The Promise
a follow-up to Pirates of
the Caribbean 2: Dead Man’s Chest
by Setcheti
Disclaimer: I don’t own
POTC, I’m not trying to usurp rights from the Mouse of Doom, I didn’t get paid
for this, etcetera, etcetera. And yes,
I’m well aware that this disclaimer doesn’t mean jack
Author’s Note: It was the end
of a miserable week last summer when some friends dropped by and hauled me out
of the house, crutches and all, to go see this movie. And when they brought me back home, I found
myself actually writing for the first time in weeks. I didn’t finish it – it didn’t have a
beginning, or an ending – but inspiration trundled on from there.
Today Pirates 3 opened across
the country, and before I go see it – sans crutches this time! – I thought I’d
better get my idea of what could have happened to Will and Jack out of
the way. So here it is, definitely AU,
possibly a little dark, but finished all the same. Enjoy!
It had been a long few months, Will Turner reflected. Fleeing the destruction of the Black Pearl,
taking up with Barbosa to rescue Jack, falling back in with a twice-betrayed
Norrington after Lord Beckett used the beating heart of Davy Jones to wage a
war of terror on the high seas…realizing that Elizabeth was not the woman he’d
thought she was.
She’d killed Jack, for starters. She’d kissed him to do it – thrown herself at
him, then used the distraction to chain him to the mast and lied to Will and
the remaining crew about Jack staying behind to save them.

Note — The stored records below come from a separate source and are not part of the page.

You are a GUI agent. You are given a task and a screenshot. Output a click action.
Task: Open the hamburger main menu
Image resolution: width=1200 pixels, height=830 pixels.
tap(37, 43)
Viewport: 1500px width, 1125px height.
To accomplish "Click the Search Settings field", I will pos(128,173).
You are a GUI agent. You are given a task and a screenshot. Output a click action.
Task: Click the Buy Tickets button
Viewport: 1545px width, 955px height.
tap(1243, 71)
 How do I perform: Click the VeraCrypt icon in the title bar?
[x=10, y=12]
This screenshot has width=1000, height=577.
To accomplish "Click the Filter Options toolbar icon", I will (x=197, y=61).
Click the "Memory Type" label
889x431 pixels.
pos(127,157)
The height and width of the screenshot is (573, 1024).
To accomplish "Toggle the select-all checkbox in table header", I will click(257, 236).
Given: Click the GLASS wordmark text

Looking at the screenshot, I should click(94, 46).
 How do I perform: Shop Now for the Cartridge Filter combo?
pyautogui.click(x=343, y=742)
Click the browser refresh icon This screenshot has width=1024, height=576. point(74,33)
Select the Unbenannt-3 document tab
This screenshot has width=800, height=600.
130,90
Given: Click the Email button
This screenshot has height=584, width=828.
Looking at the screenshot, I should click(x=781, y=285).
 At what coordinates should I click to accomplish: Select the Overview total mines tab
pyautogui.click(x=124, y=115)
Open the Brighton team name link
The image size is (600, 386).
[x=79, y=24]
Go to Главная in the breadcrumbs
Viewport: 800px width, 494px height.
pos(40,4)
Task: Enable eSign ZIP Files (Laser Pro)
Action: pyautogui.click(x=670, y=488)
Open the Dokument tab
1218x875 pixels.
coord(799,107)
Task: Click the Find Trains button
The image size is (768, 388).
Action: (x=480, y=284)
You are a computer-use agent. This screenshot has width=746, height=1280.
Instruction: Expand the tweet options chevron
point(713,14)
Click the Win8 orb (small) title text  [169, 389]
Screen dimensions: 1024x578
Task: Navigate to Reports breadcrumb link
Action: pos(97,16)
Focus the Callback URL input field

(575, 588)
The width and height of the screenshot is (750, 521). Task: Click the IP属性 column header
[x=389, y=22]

The pirate captain had actually come back to
save them, but that apparently hadn’t been enough for Elizabeth.
It had been more than enough for Will, although it had taken
him a while to get to that point – taken him their whole journey to World’s
End, in fact, but the moment he’d seen Elizabeth see Jack…he wasn’t as naïve as
Jack thought he was. Elizabeth
felt something for Jack, the same way she’d felt something for Norrington…the
same way she felt something for Will. It
was what she felt that was the problem.
She’d used all three of them, and continued to try to play them off
against each over their entire journey back home.
Except that it wasn’t Will’s home now. Norrington was the same. And Jack’s home, the Black Pearl, was
once again at the bottom of the sea.
Their fight now was for survival, and between Davy Jones and his
monstrous crew, the Kraken, and the soldiers who were doubtless even now
working their way free from the trap Jack’s remaining crew had set for them,
surviving wasn’t looking like something they could do. Will couldn’t honestly think of anything they
could do which would turn the tide in their favor. Everyone was fighting with everyone else, and
the prize they were fighting for control of rested smugly on the desk in its
burlap wrappings, pulsing obscenely in time to the clash of swords and the
yells of the participants, almost as though it was certain somehow that
whatever the outcome no harm would befall it.
Will knew, in that
moment, what had to be done. Breaking
away from the others he raised his father’s knife high, and to the soft voice
of Tia Dalma in his head that asked if he was sure, he answered, Yes, it has to be this way. And then the knife descended and sank into
the beating heart of Davy Jones.
Off the island’s coast, the grotesque monster Jones had
become let out a deep cry of rage and pain, tentacles writhing wildly at
nothing, and then collapsed to the beslimed rotting deck of the Dutchman. The ship shuddered with him in his
long-denied death throes, and his cursed crew stood petrified. Far below them, the Kraken howled as it felt
his control over it dissolving, longing for the freedom of the open ocean that
had so long been denied it. One sailor,
locked deep inside the hold, hung his head at the sound. “Oh, my son,” he whispered.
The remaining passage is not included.